9.2 Benchmark Datasets

Summary statistics for the five datasets used are shown in Table 5.

Datasetc l NtrainNtest |V |






SST-2 217 7,447 1,75215,708
CR 218 4,082 452 6,386
SUBJ 221 9,000 1,00022,329
TREC 6 9 5,452 500 8,263
PC 2 7 39,4184,50811,518
Table 5:Summary statistics for five text classification datasets. c: number of classes. l: average sentence length (number of words). Ntrain: number of training samples. Ntest: number of testing samples. |V |: size of vocabulary.

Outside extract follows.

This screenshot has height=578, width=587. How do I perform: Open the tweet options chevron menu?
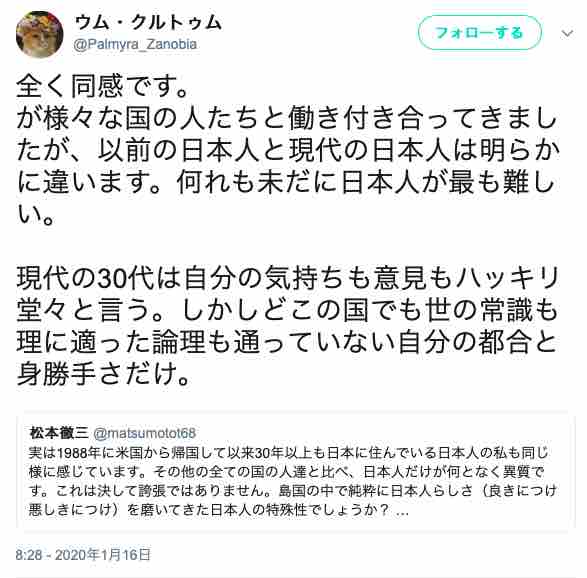click(567, 34)
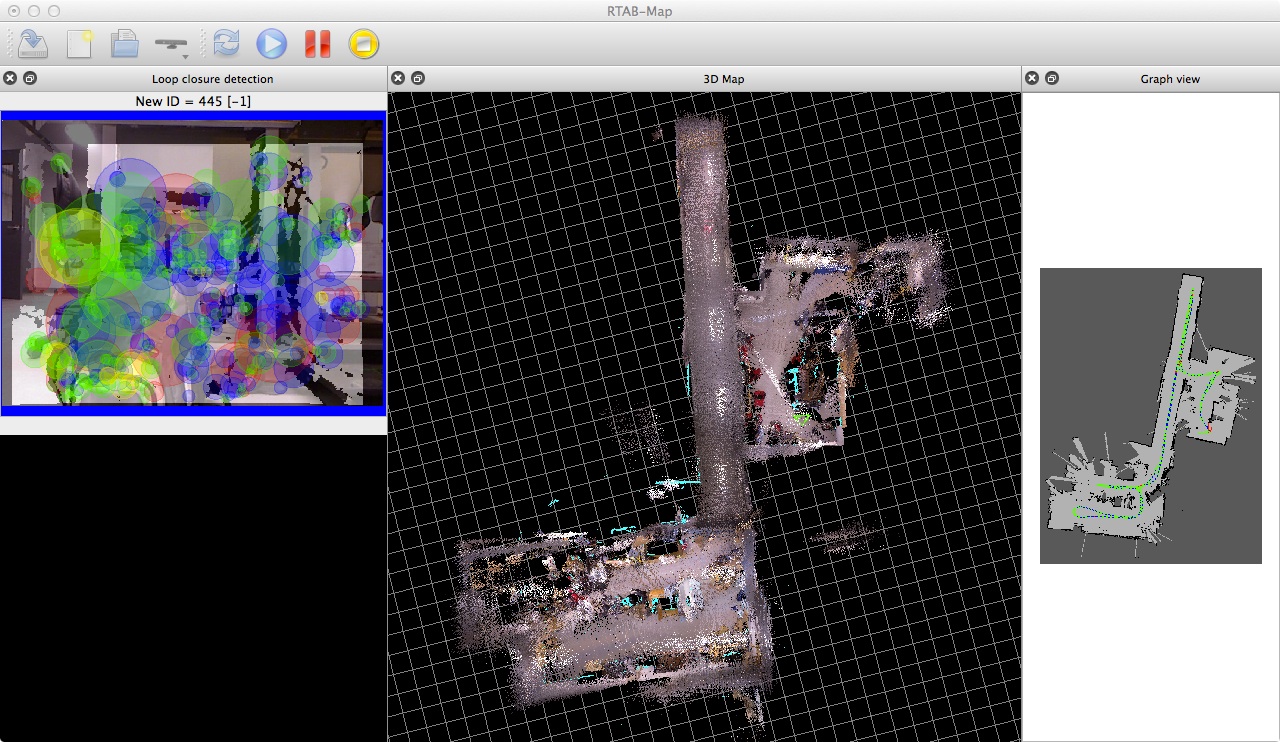The width and height of the screenshot is (1280, 742).
Task: Click the refresh arrows toolbar icon
Action: (226, 44)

10 Frequently Asked Questions

FAQ on implementation, usage, and theory.

10.1 Implementation

Where can I find code? http://github.com/jasonwei20/eda_nlp
 
How do you find synonyms for synonym
replacement? We use WordNet (Miller, 1995) as a synonym dictionary. It is easy to download.
 

Is there an EDA implementation for Chinese or
other languages? Not yet, but the implementation is simple and we encourage you to write your own and share it.

10.2 Usage

Should I use EDA for large datasets? Similar to how in vision, adding color jittering might not help when you’re training a classifier with a large number of images, EDA might not help much if you’re using a large enough dataset.
 

Should I use EDA if I’m using a pre-trained model
such as BERT or ELMo? Models that have been pre-trained on massive datasets probably don’t need EDA.
 

Why should I use EDA instead of other techniques
such as contextual augmentation, noising, GAN, or back-translation? All of the above are valid techniques for data augmentation, and we encourage you to try them, as they may actually work better than EDA, depending on the dataset. But because these techniques require the use of a deep learning model in itself to generate augmented sentences, there is often a high cost of implementing these techniques relative to the expected performance gain. With EDA, we aim to provide a set of simple techniques that are generalizable to a range of NLP tasks.
 

Is there a chance that using EDA will actually hurt
my performance? Considering our results across five classification tasks, it’s unlikely but there’s always a chance. It’s possible that one of the EDA operations can change the class of some augmented sentences and create mislabeled data. But even so, “deep learning is robust to massive label noise” (Rolnick et al., 2017).

10.3 Theory

How does using EDA improve text classification performance? Although it is hard to identify exactly how EDA improves the performance of classifiers, we believe there are two main reasons. The first is that generating augmented data similar to original data introduces some degree of noise that helps prevent overfitting. The second is that using EDA can introduce new vocabulary through the synonym replacement and random insertion operations, allowing models to generalize to words in the test set that were not in the training set. Both these effects are more pronounced for smaller datasets.
 

It doesn’t intuitively make sense to make random
swaps, insertions, or deletions. How can this possibly make sense? Swapping two words in a sentence will probably generate an augmented sentence that doesn’t make sense to humans, but it will retain most of its original words and their positions with some added noise, which can be useful for preventing overfitting.
 

For random insertions, why do you only insert
words that are synonyms, as opposed to inserting any random words? Data augmentation operations should not change the true label of a sentence, as that would introduce unnecessary noise into the data. Inserting a synonym of a word in a sentence, opposed to a random word, is more likely to be relevant to the context and retain the original label of the sentence.